(Records drawn from a dataset)
((

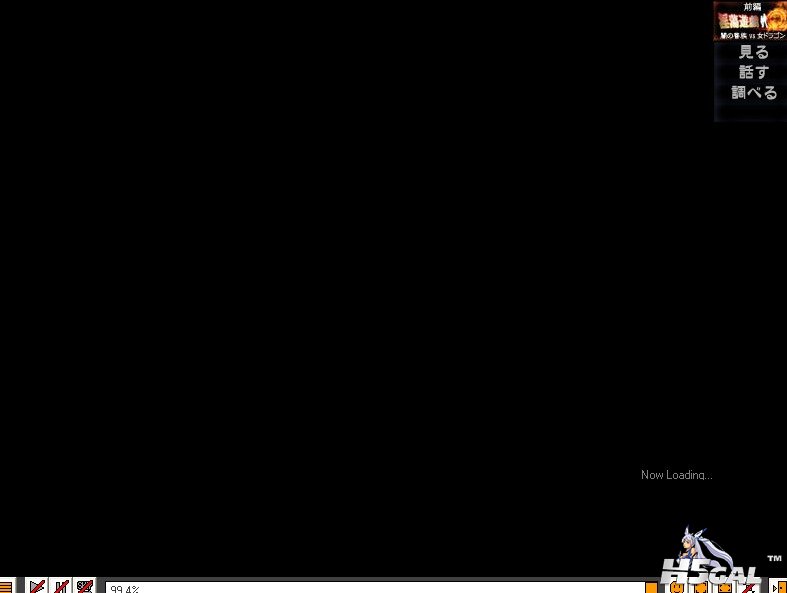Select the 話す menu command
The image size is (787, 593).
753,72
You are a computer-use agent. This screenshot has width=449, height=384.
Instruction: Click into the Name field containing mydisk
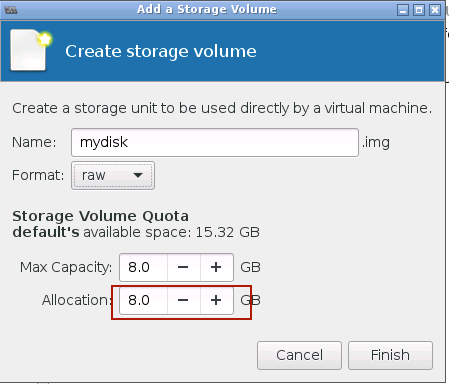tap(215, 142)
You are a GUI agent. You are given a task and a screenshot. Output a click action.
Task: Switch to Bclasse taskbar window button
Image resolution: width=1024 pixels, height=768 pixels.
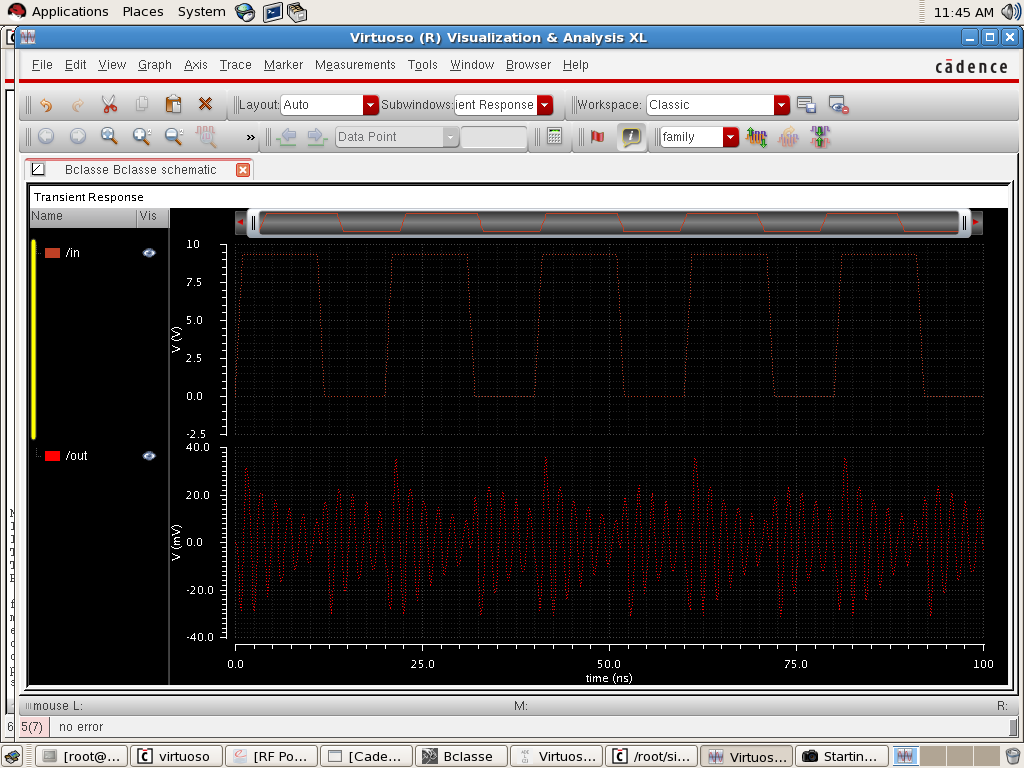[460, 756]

))

The lines above starting at the one that holds "You are a computer-use" and ending at the one that holds "Task: Switch to Bclasse taskbar window button" are to be written out exactly, ends included, and no pictures are to be copied.

Your response:
You are a computer-use agent. This screenshot has width=449, height=384.
Instruction: Click into the Name field containing mydisk
tap(215, 142)
You are a GUI agent. You are given a task and a screenshot. Output a click action.
Task: Switch to Bclasse taskbar window button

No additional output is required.